• **WORK INSTRUCTIONS**
Among the lines below, copy exactly those from the one with "For every named" through the one with "Ficha Técnica (206, 885)", counting both ends.

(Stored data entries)
"""

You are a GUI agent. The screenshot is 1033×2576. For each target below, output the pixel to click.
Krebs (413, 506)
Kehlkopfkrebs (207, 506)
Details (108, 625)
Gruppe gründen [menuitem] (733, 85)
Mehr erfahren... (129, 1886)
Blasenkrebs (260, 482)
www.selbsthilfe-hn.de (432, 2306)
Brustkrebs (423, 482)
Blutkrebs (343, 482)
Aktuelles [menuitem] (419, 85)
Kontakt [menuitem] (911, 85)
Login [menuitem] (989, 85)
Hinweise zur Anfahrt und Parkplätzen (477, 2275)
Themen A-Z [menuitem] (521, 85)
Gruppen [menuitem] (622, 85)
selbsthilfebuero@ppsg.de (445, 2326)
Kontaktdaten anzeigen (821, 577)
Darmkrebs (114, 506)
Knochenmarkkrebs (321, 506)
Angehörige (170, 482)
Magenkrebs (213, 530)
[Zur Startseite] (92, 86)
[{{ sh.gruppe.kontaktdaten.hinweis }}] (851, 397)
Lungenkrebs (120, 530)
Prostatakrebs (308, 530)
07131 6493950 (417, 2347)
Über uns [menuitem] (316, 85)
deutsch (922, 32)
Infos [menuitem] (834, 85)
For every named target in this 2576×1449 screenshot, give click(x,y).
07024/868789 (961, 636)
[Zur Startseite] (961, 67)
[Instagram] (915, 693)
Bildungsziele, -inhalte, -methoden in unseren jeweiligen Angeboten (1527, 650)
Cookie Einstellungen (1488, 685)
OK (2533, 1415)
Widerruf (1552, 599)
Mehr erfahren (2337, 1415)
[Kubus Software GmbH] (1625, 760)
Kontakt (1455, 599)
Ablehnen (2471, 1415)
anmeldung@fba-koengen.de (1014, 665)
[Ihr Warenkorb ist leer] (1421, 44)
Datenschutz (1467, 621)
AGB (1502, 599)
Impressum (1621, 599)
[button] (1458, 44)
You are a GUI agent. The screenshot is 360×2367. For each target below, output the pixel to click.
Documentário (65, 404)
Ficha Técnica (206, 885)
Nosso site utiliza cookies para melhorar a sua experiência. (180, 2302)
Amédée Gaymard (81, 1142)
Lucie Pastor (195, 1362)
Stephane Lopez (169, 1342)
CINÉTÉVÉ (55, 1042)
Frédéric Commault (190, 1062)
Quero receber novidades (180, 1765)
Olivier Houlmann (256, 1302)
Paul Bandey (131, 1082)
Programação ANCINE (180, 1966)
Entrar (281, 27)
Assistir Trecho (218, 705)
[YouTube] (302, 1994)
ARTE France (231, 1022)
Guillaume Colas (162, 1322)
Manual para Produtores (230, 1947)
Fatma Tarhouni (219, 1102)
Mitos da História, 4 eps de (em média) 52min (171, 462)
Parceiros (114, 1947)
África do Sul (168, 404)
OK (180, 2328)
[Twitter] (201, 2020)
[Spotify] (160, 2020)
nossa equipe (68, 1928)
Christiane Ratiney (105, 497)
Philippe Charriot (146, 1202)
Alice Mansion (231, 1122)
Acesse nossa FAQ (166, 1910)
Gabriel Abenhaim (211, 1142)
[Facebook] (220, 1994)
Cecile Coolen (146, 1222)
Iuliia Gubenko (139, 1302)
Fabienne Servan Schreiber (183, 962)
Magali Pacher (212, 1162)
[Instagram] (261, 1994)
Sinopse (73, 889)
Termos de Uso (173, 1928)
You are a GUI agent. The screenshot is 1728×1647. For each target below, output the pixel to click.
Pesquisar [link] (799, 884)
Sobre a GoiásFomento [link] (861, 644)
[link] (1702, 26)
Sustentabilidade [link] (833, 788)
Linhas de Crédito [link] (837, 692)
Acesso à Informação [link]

"""

• **PROBLEM SOLUTION**
For every named target in this 2576×1449 screenshot, give click(x,y).
07024/868789 (961, 636)
[Zur Startseite] (961, 67)
[Instagram] (915, 693)
Bildungsziele, -inhalte, -methoden in unseren jeweiligen Angeboten (1527, 650)
Cookie Einstellungen (1488, 685)
OK (2533, 1415)
Widerruf (1552, 599)
Mehr erfahren (2337, 1415)
[Kubus Software GmbH] (1625, 760)
Kontakt (1455, 599)
Ablehnen (2471, 1415)
anmeldung@fba-koengen.de (1014, 665)
[Ihr Warenkorb ist leer] (1421, 44)
Datenschutz (1467, 621)
AGB (1502, 599)
Impressum (1621, 599)
[button] (1458, 44)
You are a GUI agent. The screenshot is 360×2367. For each target below, output the pixel to click.
Documentário (65, 404)
Ficha Técnica (206, 885)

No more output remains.